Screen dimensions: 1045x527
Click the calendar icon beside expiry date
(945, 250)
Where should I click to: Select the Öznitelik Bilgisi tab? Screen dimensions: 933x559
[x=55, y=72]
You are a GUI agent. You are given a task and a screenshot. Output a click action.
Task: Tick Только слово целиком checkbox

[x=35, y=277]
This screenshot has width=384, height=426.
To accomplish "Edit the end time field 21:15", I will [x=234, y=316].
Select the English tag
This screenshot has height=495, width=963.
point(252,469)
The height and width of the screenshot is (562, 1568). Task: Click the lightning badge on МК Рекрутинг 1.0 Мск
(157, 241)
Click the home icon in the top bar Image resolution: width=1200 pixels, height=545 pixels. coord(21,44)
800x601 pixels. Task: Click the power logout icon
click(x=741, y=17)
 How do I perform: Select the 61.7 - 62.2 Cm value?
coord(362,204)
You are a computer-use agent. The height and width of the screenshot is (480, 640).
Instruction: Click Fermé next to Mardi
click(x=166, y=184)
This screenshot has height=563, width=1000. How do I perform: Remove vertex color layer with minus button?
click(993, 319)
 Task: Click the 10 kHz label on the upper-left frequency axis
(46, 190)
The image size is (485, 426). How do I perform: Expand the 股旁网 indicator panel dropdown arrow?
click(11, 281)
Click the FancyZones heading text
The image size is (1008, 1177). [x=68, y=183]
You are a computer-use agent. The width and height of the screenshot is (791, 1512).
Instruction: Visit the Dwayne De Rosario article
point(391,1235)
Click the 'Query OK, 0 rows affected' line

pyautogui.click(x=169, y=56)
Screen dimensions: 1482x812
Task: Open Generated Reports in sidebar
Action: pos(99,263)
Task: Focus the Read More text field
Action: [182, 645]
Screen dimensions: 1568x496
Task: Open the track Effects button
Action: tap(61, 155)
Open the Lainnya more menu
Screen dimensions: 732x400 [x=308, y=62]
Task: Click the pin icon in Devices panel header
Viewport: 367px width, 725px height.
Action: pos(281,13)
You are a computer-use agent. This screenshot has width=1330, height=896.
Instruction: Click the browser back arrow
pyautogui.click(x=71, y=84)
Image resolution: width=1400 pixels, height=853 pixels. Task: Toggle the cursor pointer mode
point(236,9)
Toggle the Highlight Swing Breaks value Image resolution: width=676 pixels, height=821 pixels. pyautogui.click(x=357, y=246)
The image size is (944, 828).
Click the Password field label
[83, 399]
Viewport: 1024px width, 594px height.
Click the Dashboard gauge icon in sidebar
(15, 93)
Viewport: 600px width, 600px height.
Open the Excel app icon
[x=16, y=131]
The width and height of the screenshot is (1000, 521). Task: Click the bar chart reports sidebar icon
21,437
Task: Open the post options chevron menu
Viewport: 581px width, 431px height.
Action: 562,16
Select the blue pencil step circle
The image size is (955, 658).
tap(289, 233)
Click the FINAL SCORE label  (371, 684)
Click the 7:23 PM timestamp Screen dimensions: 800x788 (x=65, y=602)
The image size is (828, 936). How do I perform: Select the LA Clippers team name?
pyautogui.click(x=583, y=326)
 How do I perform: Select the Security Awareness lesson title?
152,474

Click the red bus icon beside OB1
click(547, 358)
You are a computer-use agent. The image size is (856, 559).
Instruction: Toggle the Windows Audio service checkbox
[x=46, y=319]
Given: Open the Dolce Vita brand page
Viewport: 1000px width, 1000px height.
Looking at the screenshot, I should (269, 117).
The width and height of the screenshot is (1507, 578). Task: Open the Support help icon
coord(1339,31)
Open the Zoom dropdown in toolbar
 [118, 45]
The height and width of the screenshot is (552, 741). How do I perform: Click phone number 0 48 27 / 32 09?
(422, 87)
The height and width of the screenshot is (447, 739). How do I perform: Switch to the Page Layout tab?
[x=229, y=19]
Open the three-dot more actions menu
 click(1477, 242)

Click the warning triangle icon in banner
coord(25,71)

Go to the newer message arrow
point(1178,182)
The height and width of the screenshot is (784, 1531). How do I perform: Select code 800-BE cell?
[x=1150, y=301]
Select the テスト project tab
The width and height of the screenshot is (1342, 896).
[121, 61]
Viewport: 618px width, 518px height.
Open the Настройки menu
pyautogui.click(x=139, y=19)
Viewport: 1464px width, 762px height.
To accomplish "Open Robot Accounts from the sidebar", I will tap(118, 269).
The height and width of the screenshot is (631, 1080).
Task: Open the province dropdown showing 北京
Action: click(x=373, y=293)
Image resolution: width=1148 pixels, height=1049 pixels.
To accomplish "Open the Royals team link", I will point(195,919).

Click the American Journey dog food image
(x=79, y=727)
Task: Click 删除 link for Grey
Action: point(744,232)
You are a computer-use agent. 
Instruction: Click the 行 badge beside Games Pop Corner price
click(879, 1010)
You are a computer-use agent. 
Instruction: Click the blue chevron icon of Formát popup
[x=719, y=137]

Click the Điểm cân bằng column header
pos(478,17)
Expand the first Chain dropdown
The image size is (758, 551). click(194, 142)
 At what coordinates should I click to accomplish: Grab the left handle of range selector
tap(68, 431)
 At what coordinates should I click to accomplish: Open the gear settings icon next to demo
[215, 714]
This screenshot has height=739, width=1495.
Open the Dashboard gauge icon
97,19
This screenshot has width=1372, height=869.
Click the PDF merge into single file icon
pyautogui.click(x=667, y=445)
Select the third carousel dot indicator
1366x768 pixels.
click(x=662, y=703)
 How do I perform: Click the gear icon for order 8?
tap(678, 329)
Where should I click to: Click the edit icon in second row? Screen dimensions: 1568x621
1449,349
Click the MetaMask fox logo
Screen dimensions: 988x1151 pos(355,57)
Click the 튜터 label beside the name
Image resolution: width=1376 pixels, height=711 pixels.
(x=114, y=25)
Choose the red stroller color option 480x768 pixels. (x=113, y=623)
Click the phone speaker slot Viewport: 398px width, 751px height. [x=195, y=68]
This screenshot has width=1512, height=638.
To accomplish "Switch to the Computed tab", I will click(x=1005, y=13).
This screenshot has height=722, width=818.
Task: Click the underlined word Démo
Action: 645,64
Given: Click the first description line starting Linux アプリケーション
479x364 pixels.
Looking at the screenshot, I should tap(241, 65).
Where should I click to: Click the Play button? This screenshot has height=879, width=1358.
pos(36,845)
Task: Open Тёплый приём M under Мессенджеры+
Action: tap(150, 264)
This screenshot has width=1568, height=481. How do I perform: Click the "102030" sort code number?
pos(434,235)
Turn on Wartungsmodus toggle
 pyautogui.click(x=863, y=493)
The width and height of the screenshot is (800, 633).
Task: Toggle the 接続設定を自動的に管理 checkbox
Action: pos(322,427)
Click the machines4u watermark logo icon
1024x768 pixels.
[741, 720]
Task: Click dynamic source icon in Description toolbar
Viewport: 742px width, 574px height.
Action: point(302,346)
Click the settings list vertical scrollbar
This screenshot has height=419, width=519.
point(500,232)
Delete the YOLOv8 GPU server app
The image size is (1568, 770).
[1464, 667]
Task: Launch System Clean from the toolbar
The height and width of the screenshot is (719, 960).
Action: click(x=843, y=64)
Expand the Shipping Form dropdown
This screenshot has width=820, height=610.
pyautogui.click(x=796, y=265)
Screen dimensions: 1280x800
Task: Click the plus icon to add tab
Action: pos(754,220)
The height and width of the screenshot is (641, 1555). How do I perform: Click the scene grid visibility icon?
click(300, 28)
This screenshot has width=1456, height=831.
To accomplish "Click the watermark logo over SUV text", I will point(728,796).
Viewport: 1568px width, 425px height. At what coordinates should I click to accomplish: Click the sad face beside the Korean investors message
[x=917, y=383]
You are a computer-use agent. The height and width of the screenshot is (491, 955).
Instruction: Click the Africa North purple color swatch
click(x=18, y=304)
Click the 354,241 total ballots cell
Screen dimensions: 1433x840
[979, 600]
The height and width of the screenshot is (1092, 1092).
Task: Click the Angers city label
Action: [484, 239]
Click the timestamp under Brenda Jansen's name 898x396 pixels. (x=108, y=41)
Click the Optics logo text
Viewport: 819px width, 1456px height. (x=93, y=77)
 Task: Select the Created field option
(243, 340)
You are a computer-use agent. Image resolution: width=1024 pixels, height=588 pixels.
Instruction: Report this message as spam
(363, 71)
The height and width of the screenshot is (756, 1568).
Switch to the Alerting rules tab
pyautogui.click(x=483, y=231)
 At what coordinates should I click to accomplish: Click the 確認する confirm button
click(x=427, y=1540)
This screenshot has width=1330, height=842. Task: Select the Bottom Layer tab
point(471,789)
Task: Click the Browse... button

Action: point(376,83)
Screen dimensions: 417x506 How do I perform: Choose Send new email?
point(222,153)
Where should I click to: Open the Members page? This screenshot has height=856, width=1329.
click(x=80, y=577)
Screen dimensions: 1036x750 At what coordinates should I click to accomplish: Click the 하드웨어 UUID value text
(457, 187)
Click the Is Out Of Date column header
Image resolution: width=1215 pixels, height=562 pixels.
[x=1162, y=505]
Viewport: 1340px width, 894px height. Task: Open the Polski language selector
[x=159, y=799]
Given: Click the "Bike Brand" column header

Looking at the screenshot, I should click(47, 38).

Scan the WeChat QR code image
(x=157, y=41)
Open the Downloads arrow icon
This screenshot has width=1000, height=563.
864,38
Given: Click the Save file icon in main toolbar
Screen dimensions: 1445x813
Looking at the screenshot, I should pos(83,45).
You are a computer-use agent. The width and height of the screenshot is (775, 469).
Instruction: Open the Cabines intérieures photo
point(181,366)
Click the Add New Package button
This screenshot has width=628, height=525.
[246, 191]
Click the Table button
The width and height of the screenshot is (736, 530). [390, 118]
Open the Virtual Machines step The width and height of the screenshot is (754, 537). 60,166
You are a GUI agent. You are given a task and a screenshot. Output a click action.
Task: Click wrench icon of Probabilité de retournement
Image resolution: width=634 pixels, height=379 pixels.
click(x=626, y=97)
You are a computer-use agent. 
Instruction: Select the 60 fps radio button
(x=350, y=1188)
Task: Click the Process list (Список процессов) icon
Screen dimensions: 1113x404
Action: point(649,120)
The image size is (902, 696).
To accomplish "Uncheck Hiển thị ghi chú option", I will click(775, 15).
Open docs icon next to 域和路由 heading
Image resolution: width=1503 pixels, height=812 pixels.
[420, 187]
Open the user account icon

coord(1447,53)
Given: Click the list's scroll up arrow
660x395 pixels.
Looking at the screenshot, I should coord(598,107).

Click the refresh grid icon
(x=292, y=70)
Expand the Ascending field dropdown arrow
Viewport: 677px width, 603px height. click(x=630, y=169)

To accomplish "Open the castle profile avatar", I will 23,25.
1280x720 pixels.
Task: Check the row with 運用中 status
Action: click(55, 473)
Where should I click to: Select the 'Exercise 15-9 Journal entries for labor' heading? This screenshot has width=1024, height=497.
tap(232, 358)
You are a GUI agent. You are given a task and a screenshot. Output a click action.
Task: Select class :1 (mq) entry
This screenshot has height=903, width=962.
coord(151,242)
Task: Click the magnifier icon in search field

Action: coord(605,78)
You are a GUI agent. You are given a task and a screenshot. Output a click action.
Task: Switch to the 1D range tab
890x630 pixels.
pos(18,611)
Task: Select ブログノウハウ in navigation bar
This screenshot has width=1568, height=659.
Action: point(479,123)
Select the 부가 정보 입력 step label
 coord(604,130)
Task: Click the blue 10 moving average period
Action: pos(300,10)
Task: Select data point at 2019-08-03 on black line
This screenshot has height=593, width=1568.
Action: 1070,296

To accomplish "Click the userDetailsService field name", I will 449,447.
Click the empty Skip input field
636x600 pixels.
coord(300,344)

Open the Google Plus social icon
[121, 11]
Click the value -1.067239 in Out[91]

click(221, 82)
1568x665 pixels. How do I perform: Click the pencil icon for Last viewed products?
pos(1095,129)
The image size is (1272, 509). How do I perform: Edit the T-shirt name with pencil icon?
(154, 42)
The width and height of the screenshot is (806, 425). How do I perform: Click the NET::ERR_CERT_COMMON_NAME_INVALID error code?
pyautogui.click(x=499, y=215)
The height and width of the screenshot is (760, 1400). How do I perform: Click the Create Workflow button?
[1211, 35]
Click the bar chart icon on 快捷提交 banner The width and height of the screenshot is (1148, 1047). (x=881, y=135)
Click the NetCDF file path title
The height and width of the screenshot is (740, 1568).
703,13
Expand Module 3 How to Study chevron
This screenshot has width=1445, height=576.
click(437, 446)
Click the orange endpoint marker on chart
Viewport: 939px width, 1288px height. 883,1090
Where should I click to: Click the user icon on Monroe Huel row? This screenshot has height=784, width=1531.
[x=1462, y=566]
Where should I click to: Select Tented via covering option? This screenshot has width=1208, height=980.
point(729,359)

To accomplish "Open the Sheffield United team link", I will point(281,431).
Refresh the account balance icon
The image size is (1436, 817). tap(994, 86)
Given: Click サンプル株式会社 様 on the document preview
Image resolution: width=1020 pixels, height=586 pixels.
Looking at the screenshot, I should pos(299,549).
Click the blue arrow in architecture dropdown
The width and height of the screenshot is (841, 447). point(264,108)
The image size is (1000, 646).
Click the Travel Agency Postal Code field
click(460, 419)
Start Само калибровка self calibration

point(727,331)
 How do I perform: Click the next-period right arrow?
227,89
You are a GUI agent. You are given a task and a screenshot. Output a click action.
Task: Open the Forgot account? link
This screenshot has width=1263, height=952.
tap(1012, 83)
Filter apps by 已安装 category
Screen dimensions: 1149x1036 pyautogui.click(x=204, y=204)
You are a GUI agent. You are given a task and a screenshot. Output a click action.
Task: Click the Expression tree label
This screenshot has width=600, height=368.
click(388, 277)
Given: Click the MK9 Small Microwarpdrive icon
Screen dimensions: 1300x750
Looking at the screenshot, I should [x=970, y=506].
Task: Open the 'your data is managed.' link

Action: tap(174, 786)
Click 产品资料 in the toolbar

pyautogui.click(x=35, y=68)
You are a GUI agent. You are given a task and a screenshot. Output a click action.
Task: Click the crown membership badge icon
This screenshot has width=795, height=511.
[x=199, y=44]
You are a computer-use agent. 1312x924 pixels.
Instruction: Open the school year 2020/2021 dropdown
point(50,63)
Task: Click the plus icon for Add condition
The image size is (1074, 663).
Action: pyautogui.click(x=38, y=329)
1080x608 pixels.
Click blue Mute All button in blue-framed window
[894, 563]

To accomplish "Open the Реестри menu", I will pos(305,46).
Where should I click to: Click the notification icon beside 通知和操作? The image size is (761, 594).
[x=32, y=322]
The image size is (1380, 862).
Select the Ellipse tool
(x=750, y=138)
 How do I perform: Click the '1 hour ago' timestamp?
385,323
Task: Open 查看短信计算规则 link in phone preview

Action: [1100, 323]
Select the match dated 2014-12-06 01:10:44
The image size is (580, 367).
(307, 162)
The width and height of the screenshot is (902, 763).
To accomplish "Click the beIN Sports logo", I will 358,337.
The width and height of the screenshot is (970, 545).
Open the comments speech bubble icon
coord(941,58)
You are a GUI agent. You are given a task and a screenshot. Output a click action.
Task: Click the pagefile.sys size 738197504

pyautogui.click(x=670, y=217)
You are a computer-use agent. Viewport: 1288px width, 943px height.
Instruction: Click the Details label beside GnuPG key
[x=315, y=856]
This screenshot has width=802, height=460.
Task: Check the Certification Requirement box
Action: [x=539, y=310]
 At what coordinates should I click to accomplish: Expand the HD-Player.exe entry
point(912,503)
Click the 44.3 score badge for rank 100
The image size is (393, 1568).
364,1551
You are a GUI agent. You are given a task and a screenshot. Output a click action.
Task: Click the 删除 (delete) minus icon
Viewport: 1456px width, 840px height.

********

__WHAT TO DO__. What is asked for is an exact copy of the lines above from the one containing "Where should I click to: Select Tented" through the one containing "You are a computer-use agent. 1312x924", and only those.

__RESULT FOR THIS EXERCISE__.
Where should I click to: Select Tented via covering option? This screenshot has width=1208, height=980.
point(729,359)

To accomplish "Open the Sheffield United team link", I will point(281,431).
Refresh the account balance icon
The image size is (1436, 817). tap(994, 86)
Given: Click サンプル株式会社 様 on the document preview
Image resolution: width=1020 pixels, height=586 pixels.
Looking at the screenshot, I should pos(299,549).
Click the blue arrow in architecture dropdown
The width and height of the screenshot is (841, 447). point(264,108)
The image size is (1000, 646).
Click the Travel Agency Postal Code field
click(460, 419)
Start Само калибровка self calibration

point(727,331)
 How do I perform: Click the next-period right arrow?
227,89
You are a GUI agent. You are given a task and a screenshot. Output a click action.
Task: Open the Forgot account? link
This screenshot has width=1263, height=952.
tap(1012, 83)
Filter apps by 已安装 category
Screen dimensions: 1149x1036 pyautogui.click(x=204, y=204)
You are a GUI agent. You are given a task and a screenshot. Output a click action.
Task: Click the Expression tree label
This screenshot has width=600, height=368.
click(388, 277)
Given: Click the MK9 Small Microwarpdrive icon
Screen dimensions: 1300x750
Looking at the screenshot, I should [x=970, y=506].
Task: Open the 'your data is managed.' link

Action: tap(174, 786)
Click 产品资料 in the toolbar

pyautogui.click(x=35, y=68)
You are a GUI agent. You are given a task and a screenshot. Output a click action.
Task: Click the crown membership badge icon
This screenshot has width=795, height=511.
[x=199, y=44]
You are a computer-use agent. 1312x924 pixels.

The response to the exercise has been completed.